→ **WHAT TO WORK ON**
Working through the entries below, find how many lines include "Move", then write only that number.

→ **DATASET RECORDS**
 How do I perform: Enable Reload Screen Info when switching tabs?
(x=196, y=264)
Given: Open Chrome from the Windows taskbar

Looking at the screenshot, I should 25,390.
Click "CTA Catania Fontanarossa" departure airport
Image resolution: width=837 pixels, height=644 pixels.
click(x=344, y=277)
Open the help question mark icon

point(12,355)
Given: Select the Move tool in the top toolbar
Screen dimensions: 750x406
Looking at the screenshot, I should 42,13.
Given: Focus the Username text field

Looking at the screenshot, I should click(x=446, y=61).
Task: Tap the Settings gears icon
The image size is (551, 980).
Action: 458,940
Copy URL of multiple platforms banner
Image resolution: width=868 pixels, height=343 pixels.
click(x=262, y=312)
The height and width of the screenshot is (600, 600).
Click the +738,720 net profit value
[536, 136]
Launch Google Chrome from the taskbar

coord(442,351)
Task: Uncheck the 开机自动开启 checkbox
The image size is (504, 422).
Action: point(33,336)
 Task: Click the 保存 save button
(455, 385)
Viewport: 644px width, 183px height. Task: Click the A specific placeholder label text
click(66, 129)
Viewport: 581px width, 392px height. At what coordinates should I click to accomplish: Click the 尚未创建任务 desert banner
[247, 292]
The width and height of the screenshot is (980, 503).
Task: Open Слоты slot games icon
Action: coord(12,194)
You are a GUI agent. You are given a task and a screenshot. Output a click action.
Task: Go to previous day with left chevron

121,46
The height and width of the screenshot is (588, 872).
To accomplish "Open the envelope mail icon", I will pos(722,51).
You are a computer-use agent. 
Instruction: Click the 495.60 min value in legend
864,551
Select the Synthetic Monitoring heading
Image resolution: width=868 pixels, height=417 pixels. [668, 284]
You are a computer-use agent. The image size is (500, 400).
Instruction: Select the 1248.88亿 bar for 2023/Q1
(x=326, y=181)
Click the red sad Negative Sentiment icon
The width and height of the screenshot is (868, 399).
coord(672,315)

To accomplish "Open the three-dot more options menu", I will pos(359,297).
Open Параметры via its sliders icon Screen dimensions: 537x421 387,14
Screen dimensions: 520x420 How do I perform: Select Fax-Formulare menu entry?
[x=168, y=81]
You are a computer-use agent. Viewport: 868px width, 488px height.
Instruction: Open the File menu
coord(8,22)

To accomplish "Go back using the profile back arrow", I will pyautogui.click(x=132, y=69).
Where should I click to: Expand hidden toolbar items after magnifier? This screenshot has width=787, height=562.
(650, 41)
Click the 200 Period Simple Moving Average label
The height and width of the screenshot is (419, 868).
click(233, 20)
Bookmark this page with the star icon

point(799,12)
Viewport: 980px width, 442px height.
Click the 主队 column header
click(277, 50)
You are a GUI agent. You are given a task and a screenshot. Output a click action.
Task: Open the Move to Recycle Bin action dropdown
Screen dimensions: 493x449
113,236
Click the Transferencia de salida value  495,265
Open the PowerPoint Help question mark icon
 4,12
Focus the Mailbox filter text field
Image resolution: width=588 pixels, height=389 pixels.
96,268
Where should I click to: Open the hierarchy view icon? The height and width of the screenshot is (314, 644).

→ **EXERCISE RESPONSE**
2